## AIM OF THE TASK
For this task, output every entry below exactly and omit the pictures.

## Collected data entries
┄┄┄┄┄┄┄┄┄┄
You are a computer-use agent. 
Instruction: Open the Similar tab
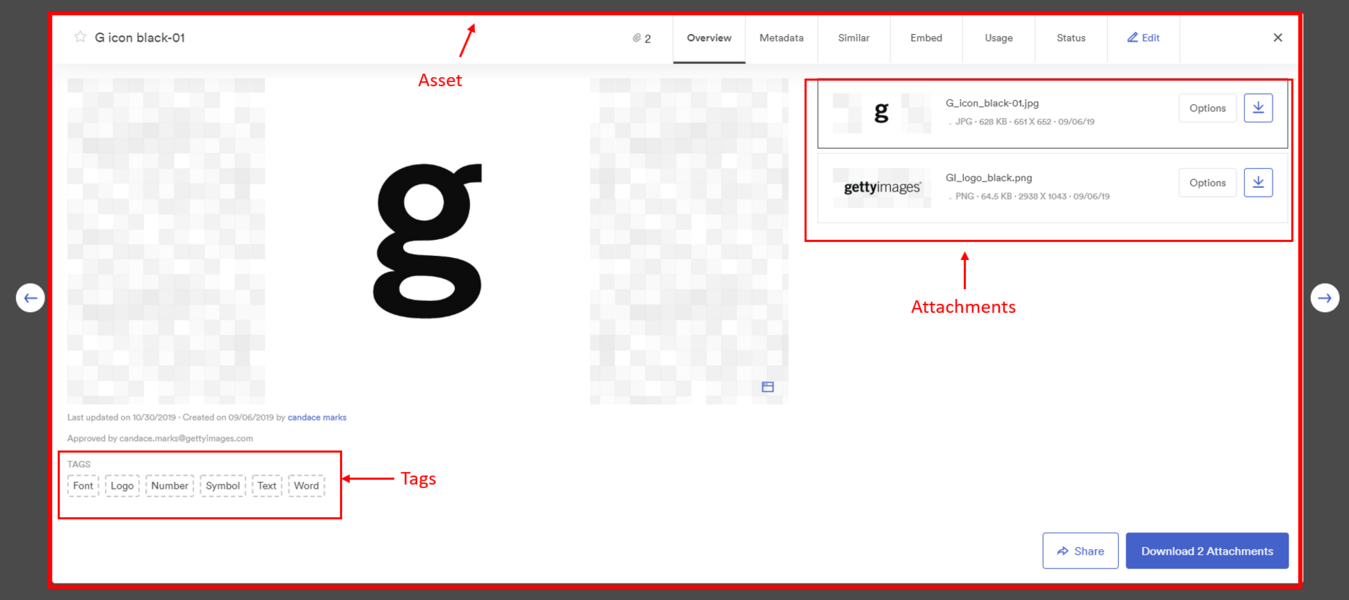[854, 38]
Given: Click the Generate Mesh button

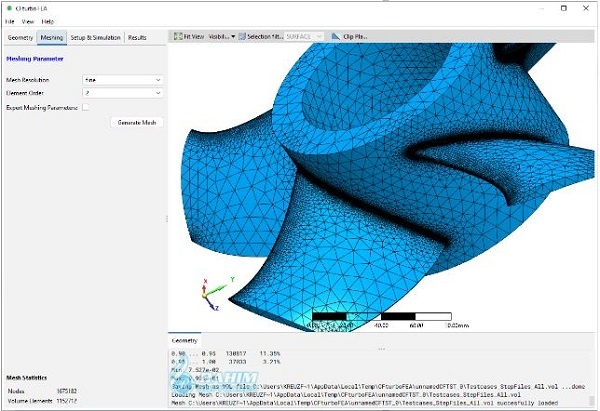Looking at the screenshot, I should pos(137,122).
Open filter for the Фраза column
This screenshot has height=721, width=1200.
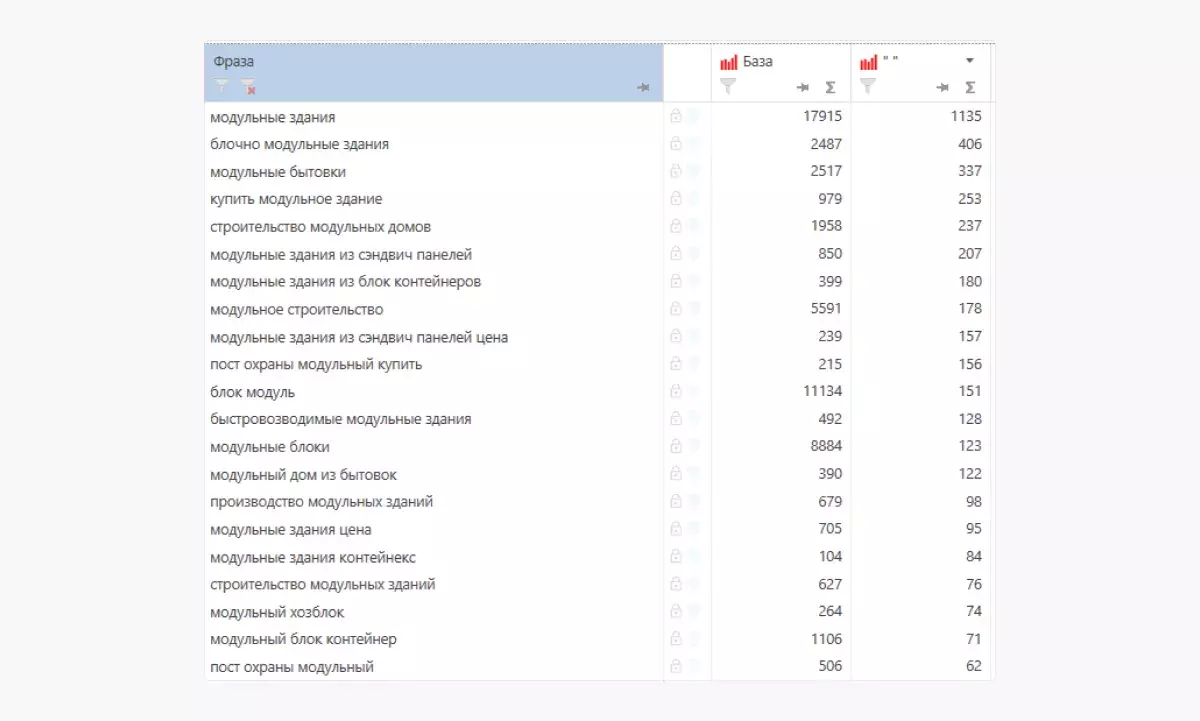tap(221, 87)
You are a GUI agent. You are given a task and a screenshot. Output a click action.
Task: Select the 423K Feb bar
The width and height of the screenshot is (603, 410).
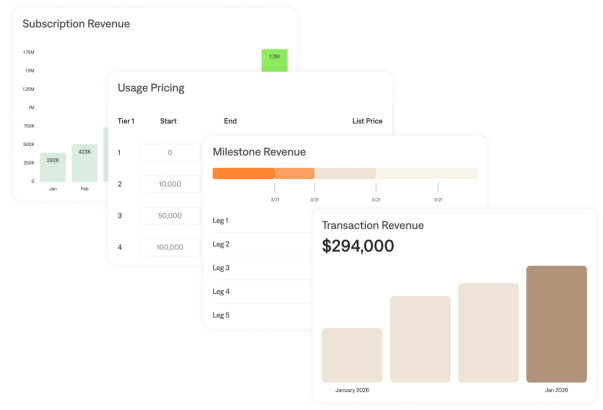[x=84, y=162]
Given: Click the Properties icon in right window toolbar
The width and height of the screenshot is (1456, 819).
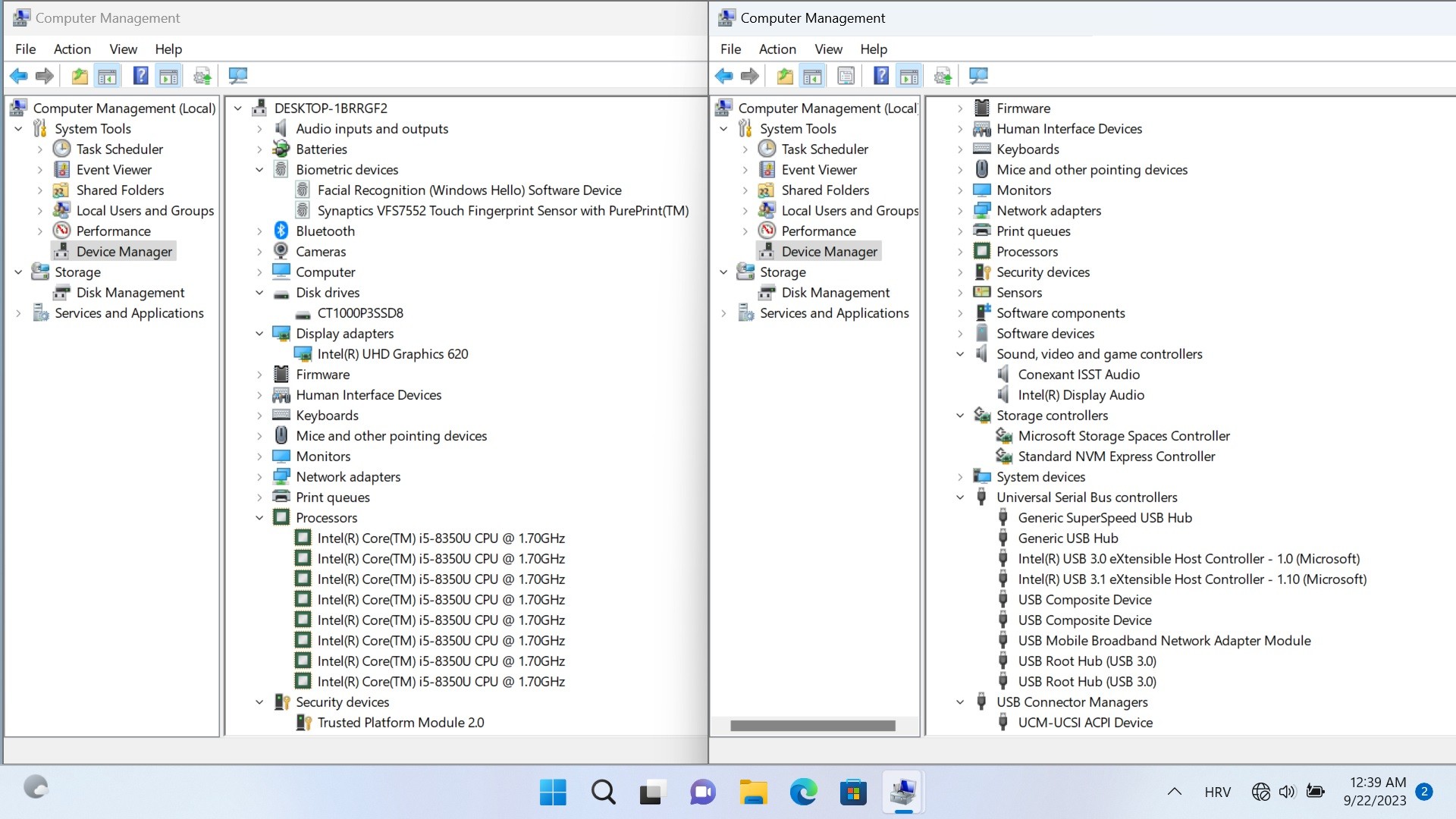Looking at the screenshot, I should tap(846, 76).
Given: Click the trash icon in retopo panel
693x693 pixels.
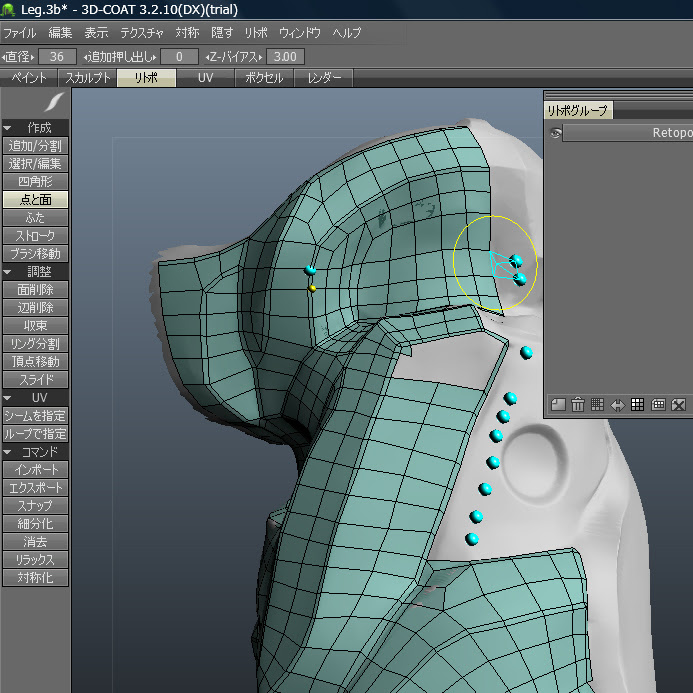Looking at the screenshot, I should 578,404.
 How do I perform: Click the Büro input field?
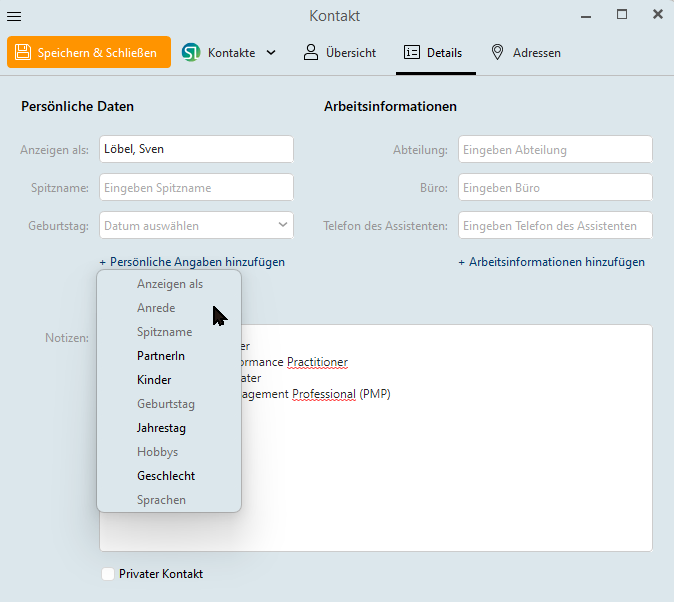click(555, 187)
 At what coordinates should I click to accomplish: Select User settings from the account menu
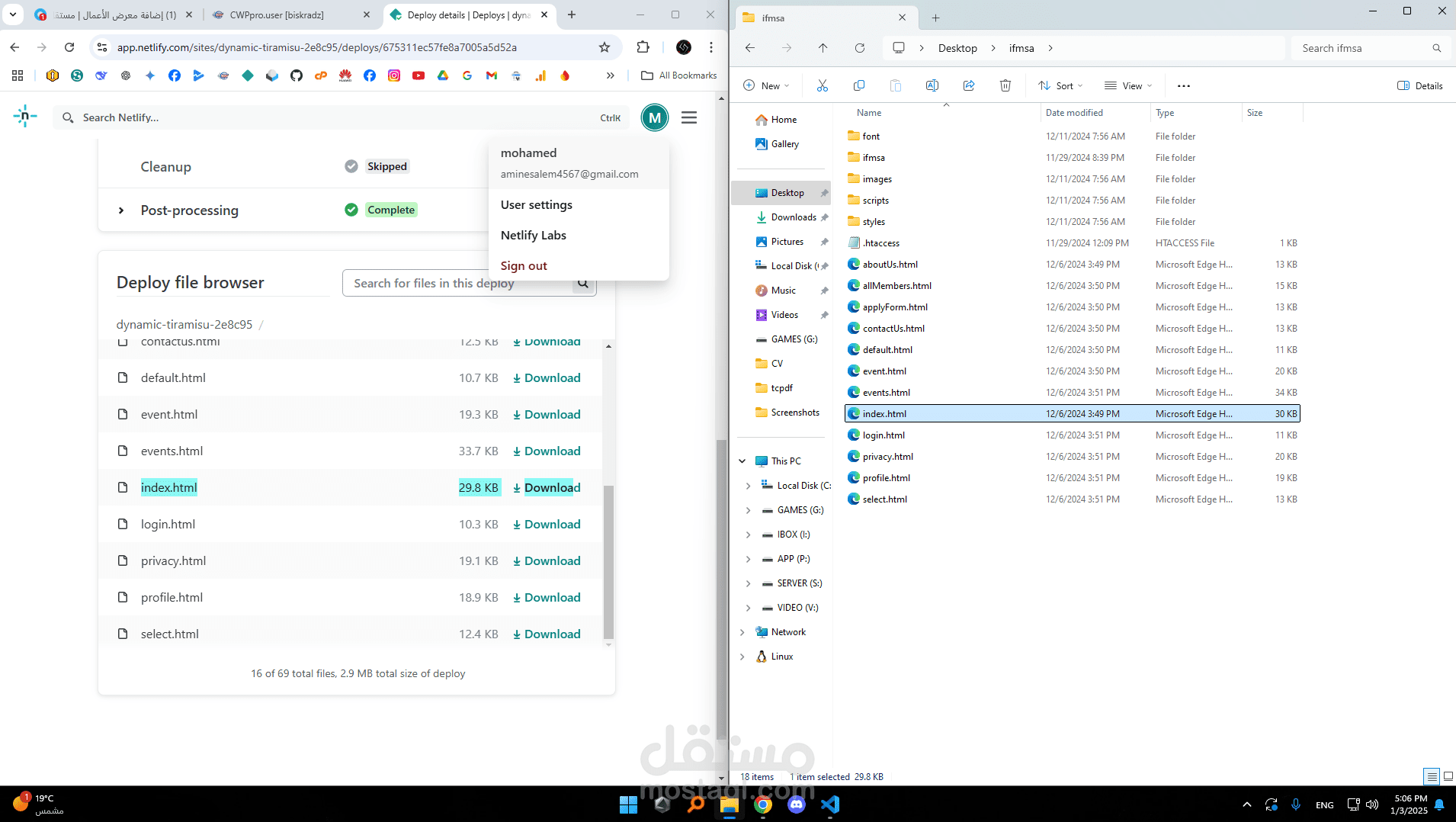tap(536, 205)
┄┄┄┄┄┄┄┄┄┄
## PROBLEM SOLUTION
You are a computer-use agent. 
Instruction: Open the Similar tab
[854, 38]
Given: Click the Generate Mesh button

Looking at the screenshot, I should pos(137,122).
Open filter for the Фраза column
This screenshot has height=721, width=1200.
tap(221, 87)
You are a GUI agent. You are given a task and a screenshot. Output a click action.
Task: Select the 423K Feb bar
The width and height of the screenshot is (603, 410).
[x=84, y=162]
Given: Click the Properties icon in right window toolbar
The width and height of the screenshot is (1456, 819).
Looking at the screenshot, I should tap(846, 76).
Given: Click the trash icon in retopo panel
693x693 pixels.
Looking at the screenshot, I should 578,404.
 How do I perform: Click the Büro input field?
click(555, 187)
 At what coordinates should I click to accomplish: Select User settings from the account menu
tap(536, 205)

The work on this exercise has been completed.